Ce que signifie le renvoi pour Rouen et son bassin d'emploi
- Temps de respiration pour les salariés et les élus locaux : possibilité de négocier garanties et calendrier de reprise.
- Risque maintenu : tant que la décision finale n'est pas prise, l'incertitude pèse sur les emplois et les sous-traitants locaux.
- Effet d'entraînement sur la filière : une reprise ferme permettrait, selon les partisans du dossier, de revitaliser l'ensemble de la chaîne bois-papier en France.
Sur le plan local, une reprise sauvegardant Chapelle Darblay renforcerait l'activité industrielle autour de Rouen et limiterait la propagation d'une désindustrialisation déjà visible dans certains segments du territoire.
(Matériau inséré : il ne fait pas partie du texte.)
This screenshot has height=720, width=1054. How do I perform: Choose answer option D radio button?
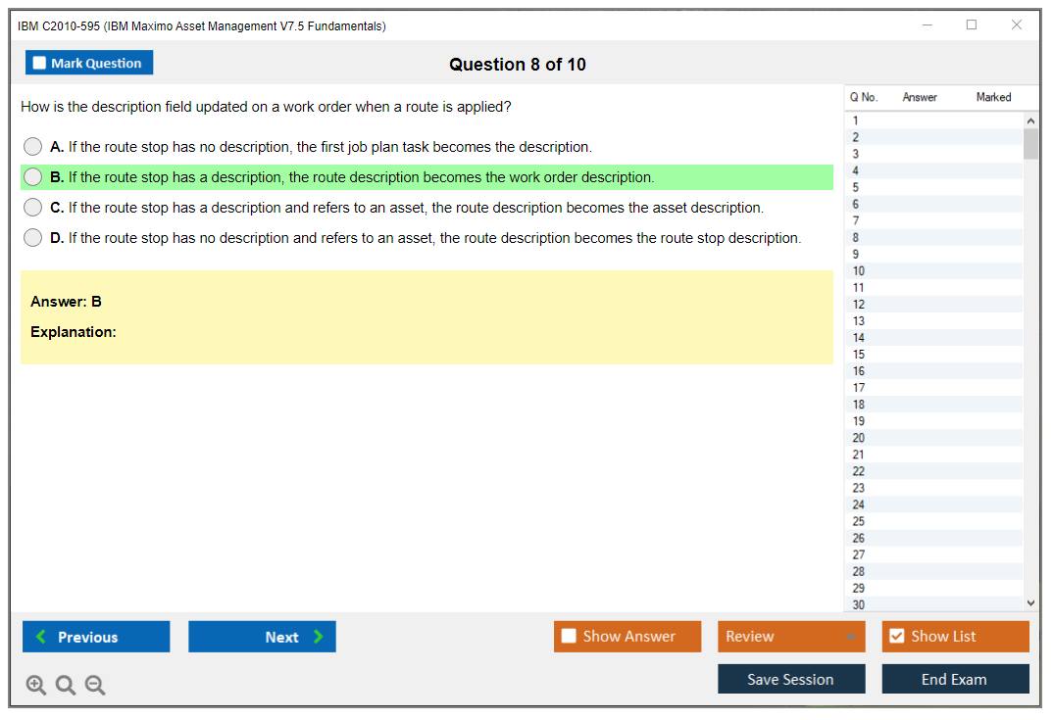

Si l'offre devait échouer, les conséquences seraient lourdes pour les salariés directs et pour les entreprises en aval dépendant des flux du site.
| Élément | Information |
|---|---|
| Audience | Tribunal de commerce de Toulouse |
| Décision | Renvoi au lundi 27 juillet à 9h |
| Repreneur annoncé | Matthieu Pigasse (investisseur) |
| Emplois potentiellement concernés | Plus de 10 000 (estimation syndicale) |
| Licenciements 2020-2021 | 217 personnes |
Prochaines étapes et attentes
Avant l'audience du 27 juillet, les parties vont devoir lever les conditions suspensives de l'offre et apporter des garanties sur le maintien de l'activité et des emplois. Les représentants syndicaux demeurent vigilants et pressent l'État et les autorités locales de rester mobilisés pour assurer un cadre favorable à la reprise. Pour les habitants de Rouen et les salariés du site de Grand-Couronne, la fin juillet constituera donc un rendez-vous décisif.